Karena sekarang ini, semua ia
lakukan tanpa ada pemikiran apakah dia akan berhasil atau tidak. Semenjak dua
bulan terakhir, semua pemikiran itu hilang bersamaan dengan kedekatan mereka
yang semakin dekat. Asya tidak memungkiri jika semakin sering mereka bertemu
dan berbicara, semakin fleksibel dan hangat juga hubungan keduanya. Bahkan Asya
kini tidak malu jika tiba-tiba saja sesutau yang konyol terjadi di hadapan
Dhava, contohnya ketika dia lapar dan perutnya berbunyi. Dulu dia akan merasa
malu dan berpura-pura jika itu bukan suara perutnya, tapi sekarang dia akan
tersenyum sambil meminta Dhava untuk membeli makanan.
“Mi..”
Asya turun bersama koper yang
sudah ia persiapkan kemarin malam. Lalu ia ikut bergabung dengan yang lain yang
tentunya telah menunggunya atas perintah Nana.

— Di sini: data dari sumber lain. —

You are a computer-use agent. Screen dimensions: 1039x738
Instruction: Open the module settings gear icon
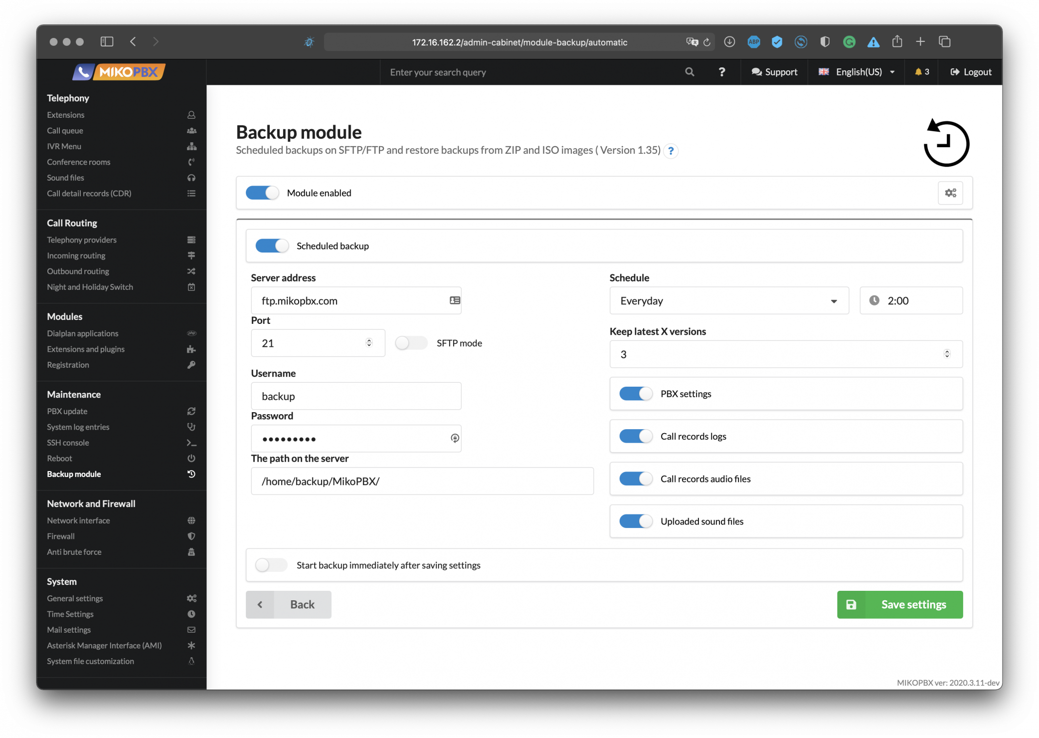click(950, 193)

“Akhirnya yang ditunggu datang
juga.” Sambut Ivan yang tengah memegang piring kecil berisi pudding.
Asya tidak menggubrisnya. Dia
langsung beralih pada sofa kosong untuk diduduki.
“Mau berangkat jam berapa?”
Dhava melihat jam yang mengikat
di tangan kirinya.
“Sekarang aja. Biar gak
buru-buru, kan mau makan dulu.”
Asya mengangguk. Ia kembali
meninggalkan ruang keluarga untuk menemui sang mami. Tak lama dia kembali
bersama dengan wanita itu.
“Hait-hati ya. Dhava, Tante titip
Asya ya.”
“Iya Tante.”
“Tenang Tan, Dhava bisa dipercaya
kok walaupun pernah gagal.”
Celetukan Ivan hampir membuat
Asya menjatuhkan sepatu yang baru saja ia ambil. Namun ia berusaha untuk biasa
saja dengan segera memakai sepatunya. Setelah itu, dia langsung berpamitan
kepada Nana dan mengikuti Dhava beserta kedua temannya menuju mobil yang
terparkir di depan rumah.
Selama perjalanan menuju bandara,
Asya lebih banyak menyimak pembicaraan antara Dhava dengan dua temannya walau
sesekali ia juga ikut menimpali. Seperti yang sudah diketahui bahwa ia bangun
lebih awal dari waktunya, sehingga tenaga yang ia miliki masih belum terisi
sepenuhnya. Ditambah malam sebelumnya, ia mengalami sulit tidur karena terlalu
bersemangat menunggu keberangkatannya pagi ini.
“Lo kok mau nemenin si Dhava ini?
Padahal kalau gak salah lo lagi ngejar target buat ikut acara fashion?”
Asya sedikit mengangkat kepalanya
tetapi tangannya tetap sibuk merapikan isi tas. Selama beberapa detik ia
terdiam sebelum akhirnya bilah bibirnya berucap.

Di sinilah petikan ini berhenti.